The Insurance Block Exemption: The End of an Era
31 March 2017 sees the expiry of the Insurance Block Exemption
Following the European Commission's unsurprising, but rather muted, announcement not to renew the Insurance Block Exemption (the "IBER") in any guise, the final countdown has begun and the IBER will now simply expire at the end of this month (on 31 March 2017).
What is perhaps disappointing is that the European Commission has chosen, at this stage at least, not to offer specific guidance for the insurance sector.
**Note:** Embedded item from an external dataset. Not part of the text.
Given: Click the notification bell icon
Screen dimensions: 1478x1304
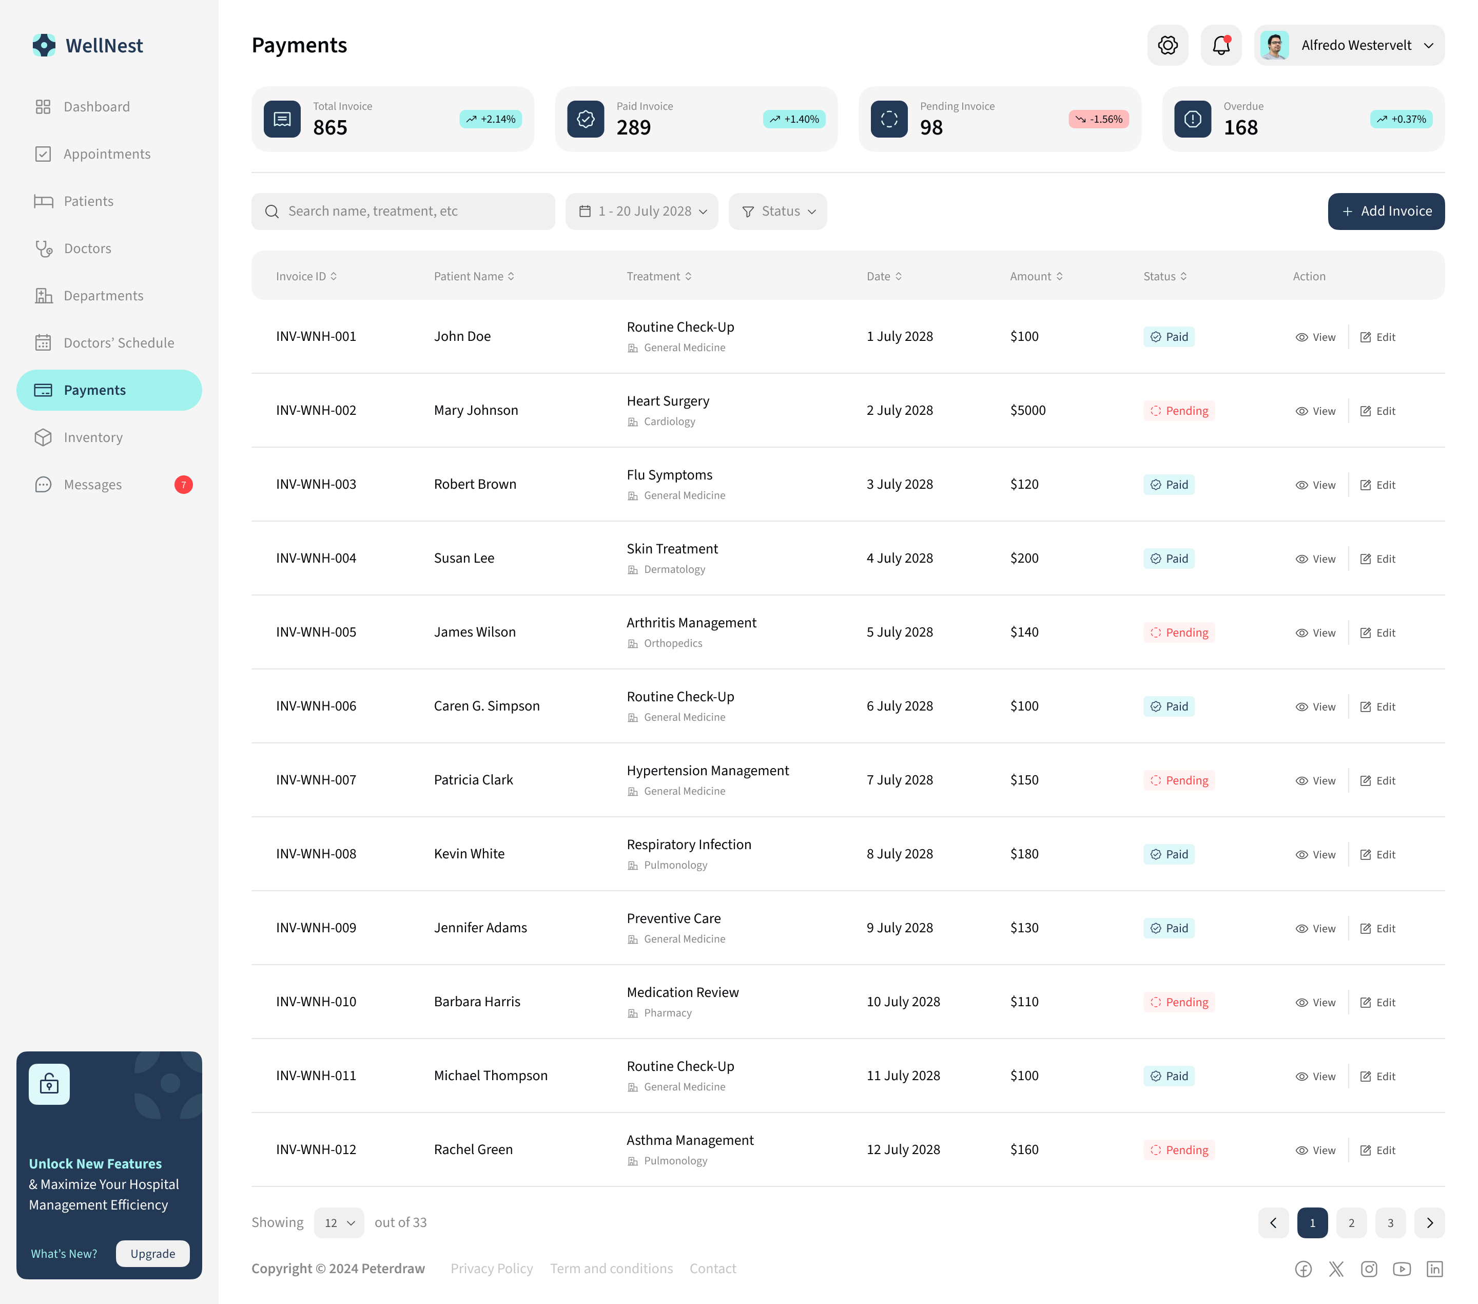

The IBER currently provides two exemptions for agreements relating to the joint compilations, tables and studies and to co-(re)insurance pools for the common coverage of a specific category of risks. The benefit of the IBER has been that, provided an agreement fell within its specific conditions (which needed to be assessed carefully rather than presumed), it was automatically exempt from the prohibition on anti-competitive agreements under EU and UK competition law. Consequently, the agreement did not require individual assessment from a competition law perspective.
The European Commission's decision not to renew the IBER
As previously noted, the scope of the IBER has been reduced over time since its first incarnation was adopted in 1992 and the European Commission has been moving away from sector-specific rules in preference for a more general principles-based approach. Against this backdrop and the European Commission's preliminary view, set out in its Report on the functioning of the IBER of March 2016, that it was "no longer necessary to maintain sector-specific block exemptions in this field", the IBER's demise has been reluctantly anticipated by the insurance industry.
Further consultation, studies and an impact assessment reinforced the European Commission's preliminary view, which was also supported by the National Competition Authorities. Insurers were unable to convince the European Commission that the absence of the IBER would create legal uncertainty and additional compliance costs. Indeed, the European Commission has expressly stated that it does not expect the cost for insurance premiums to increase as a consequence.
The European Commission has concluded that its Guidelines on horizontal cooperation agreements, with a section on information exchanges, provides appropriate guidance to assist the competition law assessment of agreements relating to joint compilations, tables and studies. In addition, it considered that renewal of the co-(re)insurance pools exemption was not justified due to "its limited use and relevance and the concrete risks of misapplication". The European Commission has pointed out that the insurance sector is not alone in needing co-operation on large projects in order to spread the risks and costs involved.
What Happens on 1 April?
In reality, there will be no dramatic changes. April 1st will not suddenly see all arrangements between insurers, which benefitted from the IBER only the day before, suddenly becoming anti-competitive and, therefore, illegal. As the European Commission has confirmed:
"The expiry of the IBER does not mean that these forms of co-operation become unlawful under Article 101 TFEU. Rather, insurers, as all other companies doing business in the EU, will need to assess their co-operation in the market context to see whether it is in line with antitrust rules."
Thus, this is not the end of all co-operation in these areas. The European Commission, throughout the review process, has acknowledged the need for co-operation within the insurance sector.
Nevertheless, this does not mean that insurers should simply ignore this development. If a competition law assessment has not yet been undertaken, insurers, with the assistance of their competition law advisors, should assess on an individual basis any existing agreements, for which there has been reliance on the application of the IBER.
It is important to ensure that existing agreements either do not raise any competition law concerns under Article 101(1) of the TFEU (the EU prohibition on anti-competitive agreements) or, if they do, that they satisfy the exemption criteria of Article 101(3). These criteria require that an agreement: (i) contributes to promoting technical or economic progress; (ii) whilst allowing consumers a fair share of this benefit; (iii) without imposing any indispensable restrictions; and (iv) without the possibility of eliminating competition.
All proposed arrangements going forward will require self-assessment for compliance with competition law rather than with the scope of the historic IBER.
The European Commission has indicated that it will monitor the impact of the expiry of the IBER. Over the first year, it will review whether the expiry leads to "pronounced legal uncertainty" and, if so, it will consider whether further guidance is required.